Task brief: Reproduce every record precisely, leaving no line out.

Provided records:
○ ○ ○ ○ ○

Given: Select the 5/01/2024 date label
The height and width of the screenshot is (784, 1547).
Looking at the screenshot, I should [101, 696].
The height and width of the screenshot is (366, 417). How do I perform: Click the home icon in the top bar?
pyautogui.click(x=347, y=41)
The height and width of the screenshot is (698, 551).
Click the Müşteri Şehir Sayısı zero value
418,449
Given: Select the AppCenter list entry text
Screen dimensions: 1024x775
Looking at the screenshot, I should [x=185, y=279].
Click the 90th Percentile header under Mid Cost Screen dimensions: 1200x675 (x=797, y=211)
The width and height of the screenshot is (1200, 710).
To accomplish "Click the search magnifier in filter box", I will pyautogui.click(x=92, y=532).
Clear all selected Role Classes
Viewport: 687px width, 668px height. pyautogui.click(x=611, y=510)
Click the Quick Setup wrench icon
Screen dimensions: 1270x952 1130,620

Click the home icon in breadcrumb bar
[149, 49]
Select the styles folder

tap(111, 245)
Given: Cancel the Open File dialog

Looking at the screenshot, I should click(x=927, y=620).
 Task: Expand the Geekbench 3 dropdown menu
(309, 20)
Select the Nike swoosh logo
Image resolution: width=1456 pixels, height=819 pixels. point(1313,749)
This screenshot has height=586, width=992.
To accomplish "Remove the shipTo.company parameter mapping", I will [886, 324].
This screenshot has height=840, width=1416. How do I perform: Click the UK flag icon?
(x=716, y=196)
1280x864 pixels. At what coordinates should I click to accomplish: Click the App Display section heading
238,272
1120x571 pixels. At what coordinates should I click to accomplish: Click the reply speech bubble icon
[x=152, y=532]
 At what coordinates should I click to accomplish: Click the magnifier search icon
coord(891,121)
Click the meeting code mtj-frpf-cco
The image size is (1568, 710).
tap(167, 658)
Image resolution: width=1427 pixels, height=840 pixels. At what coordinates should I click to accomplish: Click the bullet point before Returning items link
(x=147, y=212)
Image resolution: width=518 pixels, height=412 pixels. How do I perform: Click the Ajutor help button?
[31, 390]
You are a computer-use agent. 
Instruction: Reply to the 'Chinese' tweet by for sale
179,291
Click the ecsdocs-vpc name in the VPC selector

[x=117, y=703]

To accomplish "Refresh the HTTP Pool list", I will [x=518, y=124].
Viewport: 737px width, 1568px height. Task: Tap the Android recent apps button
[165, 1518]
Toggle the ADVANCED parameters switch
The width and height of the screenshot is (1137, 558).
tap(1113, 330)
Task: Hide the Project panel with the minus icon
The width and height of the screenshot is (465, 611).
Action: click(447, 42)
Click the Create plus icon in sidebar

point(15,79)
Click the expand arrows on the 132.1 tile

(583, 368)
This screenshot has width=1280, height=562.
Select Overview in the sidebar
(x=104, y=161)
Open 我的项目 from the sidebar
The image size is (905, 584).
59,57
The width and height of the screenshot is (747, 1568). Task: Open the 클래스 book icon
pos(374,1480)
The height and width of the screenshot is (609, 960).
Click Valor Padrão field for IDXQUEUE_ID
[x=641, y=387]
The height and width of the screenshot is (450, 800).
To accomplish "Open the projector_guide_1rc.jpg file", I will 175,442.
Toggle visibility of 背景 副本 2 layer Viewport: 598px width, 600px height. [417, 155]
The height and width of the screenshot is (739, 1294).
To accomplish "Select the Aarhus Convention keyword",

○ ○ ○ ○ ○

Answer:
Given: Select the 5/01/2024 date label
The height and width of the screenshot is (784, 1547).
Looking at the screenshot, I should [101, 696].
The height and width of the screenshot is (366, 417). How do I perform: Click the home icon in the top bar?
pyautogui.click(x=347, y=41)
The height and width of the screenshot is (698, 551).
Click the Müşteri Şehir Sayısı zero value
418,449
Given: Select the AppCenter list entry text
Screen dimensions: 1024x775
Looking at the screenshot, I should [x=185, y=279].
Click the 90th Percentile header under Mid Cost Screen dimensions: 1200x675 (x=797, y=211)
The width and height of the screenshot is (1200, 710).
To accomplish "Click the search magnifier in filter box", I will pyautogui.click(x=92, y=532).
Clear all selected Role Classes
Viewport: 687px width, 668px height. pyautogui.click(x=611, y=510)
Click the Quick Setup wrench icon
Screen dimensions: 1270x952 1130,620

Click the home icon in breadcrumb bar
[149, 49]
Select the styles folder

tap(111, 245)
Given: Cancel the Open File dialog

Looking at the screenshot, I should click(x=927, y=620).
 Task: Expand the Geekbench 3 dropdown menu
(309, 20)
Select the Nike swoosh logo
Image resolution: width=1456 pixels, height=819 pixels. point(1313,749)
This screenshot has height=586, width=992.
To accomplish "Remove the shipTo.company parameter mapping", I will [886, 324].
This screenshot has height=840, width=1416. How do I perform: Click the UK flag icon?
(x=716, y=196)
1280x864 pixels. At what coordinates should I click to accomplish: Click the App Display section heading
238,272
1120x571 pixels. At what coordinates should I click to accomplish: Click the reply speech bubble icon
[x=152, y=532]
 At what coordinates should I click to accomplish: Click the magnifier search icon
coord(891,121)
Click the meeting code mtj-frpf-cco
The image size is (1568, 710).
tap(167, 658)
Image resolution: width=1427 pixels, height=840 pixels. At what coordinates should I click to accomplish: Click the bullet point before Returning items link
(x=147, y=212)
Image resolution: width=518 pixels, height=412 pixels. How do I perform: Click the Ajutor help button?
[31, 390]
You are a computer-use agent. 
Instruction: Reply to the 'Chinese' tweet by for sale
179,291
Click the ecsdocs-vpc name in the VPC selector

[x=117, y=703]

To accomplish "Refresh the HTTP Pool list", I will [x=518, y=124].
Viewport: 737px width, 1568px height. Task: Tap the Android recent apps button
[165, 1518]
Toggle the ADVANCED parameters switch
The width and height of the screenshot is (1137, 558).
tap(1113, 330)
Task: Hide the Project panel with the minus icon
The width and height of the screenshot is (465, 611).
Action: click(447, 42)
Click the Create plus icon in sidebar

point(15,79)
Click the expand arrows on the 132.1 tile

(583, 368)
This screenshot has width=1280, height=562.
Select Overview in the sidebar
(x=104, y=161)
Open 我的项目 from the sidebar
The image size is (905, 584).
59,57
The width and height of the screenshot is (747, 1568). Task: Open the 클래스 book icon
pos(374,1480)
The height and width of the screenshot is (609, 960).
Click Valor Padrão field for IDXQUEUE_ID
[x=641, y=387]
The height and width of the screenshot is (450, 800).
To accomplish "Open the projector_guide_1rc.jpg file", I will 175,442.
Toggle visibility of 背景 副本 2 layer Viewport: 598px width, 600px height. [417, 155]
The height and width of the screenshot is (739, 1294).
To accomplish "Select the Aarhus Convention keyword",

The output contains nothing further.